These responses are intended for you to identify your shape A (Figure 1) and to better identify how you can communicate congruently. Your answers do not need to be shared in this more raw form, but they will be helpful when developing your congruent communication plan at the end of the chapter. These reflection answers, along with your list of personal values from Chapter 2, provide you with elements of self-awareness that you can act upon and communicate to others. Returning to Figure 2, which represents the elements of congruence, we must ask how we translate our internal values into external action. We can use Figure 3 to respond to this question by illustrating the critical role communication plays in the practice of leadership congruence.

Figure 3 | Visualization of Communicated Congruence

This image visualized leadership congruence. On the left column, there are three circles titled, "thinking," "feeling," and "behaving." Each circle as an arrow pointing into each of the middle column categories: "genuineness," "authenticity," and "honesty." Each of the middle column categories have an arrow going into the right column titled "leadership congruence."
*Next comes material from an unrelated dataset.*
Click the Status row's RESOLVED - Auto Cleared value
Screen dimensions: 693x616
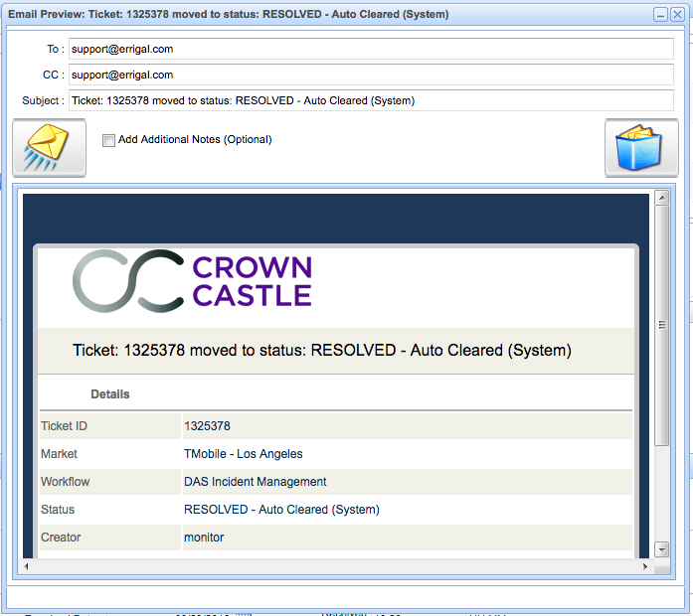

To review, the practice of leadership congruency provides us and others with 1) a foundation for authentic behavior, 2) stable communication expectations, 3) clarity in communication norms, and 4) shared trust-building. This “gravity” of congruency is increasingly valuable when we engage in leadership behavior. When we lead and communicate congruently, we provide our audience with the information they need when deciding whether they will follow our lead. Our efforts in leadership will benefit from some “gravity” to guide our influence relationships with others. The following section explains this communication connection in more detail.

Congruency and Communication

By this point, it is clear congruence involves an alignment of our internal values with our external actions and communication. The concept of self-authorship can further explain how communication helps us align our leadership congruently.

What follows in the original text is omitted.